Different Methods Of Type 2 Dimension Population

This post is to share some of my findings about the different ways of dealing with Type 2 changes in SSIS environment. I wanted to provide comparison of the methods in terms of performance, reusability and ease of maintenance.

For the purposes of the testing let’s take the scenario where a client would like to implement historical tracking in their DW environment for one of their dimensions, lets say that they have given the following requirements:-

  •  The ordered online flag should be replaced with a more user friendly text field containing ‘Yes’ or ‘No (done in a derived column transformation/SQL case statement).
  • The client would like to track any changes to the Purchase Order Number, Customer Account Number or Carrier Tracking Number so that they can preserve the history of these changes. These will be setup as Type 2 changing attributes and we will need to record the time that each change was induced.
  • Any changes to the OrderedOnline field will be as the result of corrections made to the source data and historic tracking of changes will not be required for this in the DW and all rows should be updated with the new value (a Type 1 change).

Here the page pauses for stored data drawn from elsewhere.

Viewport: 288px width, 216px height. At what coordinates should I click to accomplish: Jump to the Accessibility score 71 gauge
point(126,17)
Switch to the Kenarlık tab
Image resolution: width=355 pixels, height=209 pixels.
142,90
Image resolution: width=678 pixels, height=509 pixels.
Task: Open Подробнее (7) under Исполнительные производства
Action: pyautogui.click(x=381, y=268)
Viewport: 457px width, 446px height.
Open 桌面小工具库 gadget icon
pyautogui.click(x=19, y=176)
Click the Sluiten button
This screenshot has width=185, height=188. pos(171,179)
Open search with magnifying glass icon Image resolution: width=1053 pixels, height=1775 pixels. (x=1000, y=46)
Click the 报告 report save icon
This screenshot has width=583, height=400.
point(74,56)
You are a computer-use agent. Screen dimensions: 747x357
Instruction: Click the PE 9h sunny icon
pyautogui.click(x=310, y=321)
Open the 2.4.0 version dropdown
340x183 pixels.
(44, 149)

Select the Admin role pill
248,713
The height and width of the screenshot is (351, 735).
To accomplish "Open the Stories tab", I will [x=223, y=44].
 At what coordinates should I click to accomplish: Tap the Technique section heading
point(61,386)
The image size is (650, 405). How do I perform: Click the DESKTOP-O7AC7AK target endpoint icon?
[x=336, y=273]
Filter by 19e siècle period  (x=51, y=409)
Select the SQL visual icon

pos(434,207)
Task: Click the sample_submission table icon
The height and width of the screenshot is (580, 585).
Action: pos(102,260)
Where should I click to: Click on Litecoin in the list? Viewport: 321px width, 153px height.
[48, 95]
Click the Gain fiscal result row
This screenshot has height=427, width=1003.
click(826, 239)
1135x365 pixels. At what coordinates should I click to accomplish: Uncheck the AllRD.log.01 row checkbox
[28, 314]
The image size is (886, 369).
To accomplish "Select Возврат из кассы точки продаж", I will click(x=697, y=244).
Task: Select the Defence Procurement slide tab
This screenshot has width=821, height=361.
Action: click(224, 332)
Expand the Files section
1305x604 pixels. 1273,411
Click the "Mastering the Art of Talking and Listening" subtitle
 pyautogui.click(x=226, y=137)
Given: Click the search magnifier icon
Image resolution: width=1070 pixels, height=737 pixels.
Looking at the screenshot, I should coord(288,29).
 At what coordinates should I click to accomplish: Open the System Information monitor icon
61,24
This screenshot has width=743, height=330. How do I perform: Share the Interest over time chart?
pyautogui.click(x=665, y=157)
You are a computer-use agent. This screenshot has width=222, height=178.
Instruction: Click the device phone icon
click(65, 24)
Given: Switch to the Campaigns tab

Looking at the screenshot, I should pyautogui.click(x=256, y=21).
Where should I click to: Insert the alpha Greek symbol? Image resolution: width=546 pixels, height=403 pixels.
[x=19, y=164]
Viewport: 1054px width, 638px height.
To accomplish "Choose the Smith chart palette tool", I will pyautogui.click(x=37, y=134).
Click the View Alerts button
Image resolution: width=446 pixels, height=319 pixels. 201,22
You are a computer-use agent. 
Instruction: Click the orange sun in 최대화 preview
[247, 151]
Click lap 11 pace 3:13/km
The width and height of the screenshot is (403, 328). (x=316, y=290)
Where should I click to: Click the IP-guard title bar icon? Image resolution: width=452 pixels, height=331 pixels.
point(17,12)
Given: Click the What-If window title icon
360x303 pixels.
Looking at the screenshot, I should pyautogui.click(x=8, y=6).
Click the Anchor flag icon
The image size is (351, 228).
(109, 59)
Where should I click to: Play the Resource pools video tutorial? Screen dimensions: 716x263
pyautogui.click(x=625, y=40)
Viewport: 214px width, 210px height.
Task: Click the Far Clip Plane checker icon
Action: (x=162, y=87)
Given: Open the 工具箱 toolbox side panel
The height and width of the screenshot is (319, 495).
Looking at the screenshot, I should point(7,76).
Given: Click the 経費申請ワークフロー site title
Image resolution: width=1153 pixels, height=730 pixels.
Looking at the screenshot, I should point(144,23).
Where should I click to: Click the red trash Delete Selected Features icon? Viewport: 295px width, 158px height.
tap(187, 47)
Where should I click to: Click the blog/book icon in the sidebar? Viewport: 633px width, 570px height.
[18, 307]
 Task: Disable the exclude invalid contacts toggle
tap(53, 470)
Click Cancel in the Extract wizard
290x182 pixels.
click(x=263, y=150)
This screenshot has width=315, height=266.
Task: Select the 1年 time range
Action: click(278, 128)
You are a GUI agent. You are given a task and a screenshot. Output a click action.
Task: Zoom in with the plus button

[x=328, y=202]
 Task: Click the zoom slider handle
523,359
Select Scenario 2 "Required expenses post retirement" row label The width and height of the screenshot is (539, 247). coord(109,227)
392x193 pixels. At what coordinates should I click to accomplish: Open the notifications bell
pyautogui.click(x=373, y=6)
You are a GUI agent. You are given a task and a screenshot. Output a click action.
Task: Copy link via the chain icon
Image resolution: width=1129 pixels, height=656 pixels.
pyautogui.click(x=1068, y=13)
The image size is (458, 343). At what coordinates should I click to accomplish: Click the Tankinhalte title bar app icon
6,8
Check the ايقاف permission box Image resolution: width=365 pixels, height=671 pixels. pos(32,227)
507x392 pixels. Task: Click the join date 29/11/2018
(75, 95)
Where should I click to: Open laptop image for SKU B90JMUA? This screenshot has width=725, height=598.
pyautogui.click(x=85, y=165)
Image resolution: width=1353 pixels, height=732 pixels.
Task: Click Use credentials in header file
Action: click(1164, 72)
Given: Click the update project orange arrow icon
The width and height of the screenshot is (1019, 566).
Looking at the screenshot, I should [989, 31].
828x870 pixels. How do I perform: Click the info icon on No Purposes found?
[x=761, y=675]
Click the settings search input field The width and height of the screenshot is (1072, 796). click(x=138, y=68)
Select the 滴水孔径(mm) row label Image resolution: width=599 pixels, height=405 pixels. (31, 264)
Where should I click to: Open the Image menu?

I created the following table to hold the data:

CREATE TABLE DimOrder
    (Order_Key INT IDENTITY(1,1) PRIMARY KEY NOT NULL –Surrogate Key
    ,SalesOrderID INT NOT NULL –Source Key
,LineNumber TINYINT NOT NULL
–Source Key
,OrderNumber NVARCHAR(25) NOT NULL
,PurchaseOrderNumber NVARCHAR(25) NOT NULL
   ,AccountNumber NVARCHAR(15) NOT NULL
    ,CarrierTrackingNumber NVARCHAR (25)
   ,OrderedOnline NVARCHAR (3) NOT NULL
    ,RecordValidFromDate DATETIME NOT NULL
   ,RecordExpiredDate DATETIME
)

The three methods I have selected are:-

  1. The SSIS inbuilt Slowly Changing Dimension (SCD) Task.
  2. A custom built SSIS package to perform the Type 2 changes.
  3.  Using a T-SQL Procedure to perform the dimension population.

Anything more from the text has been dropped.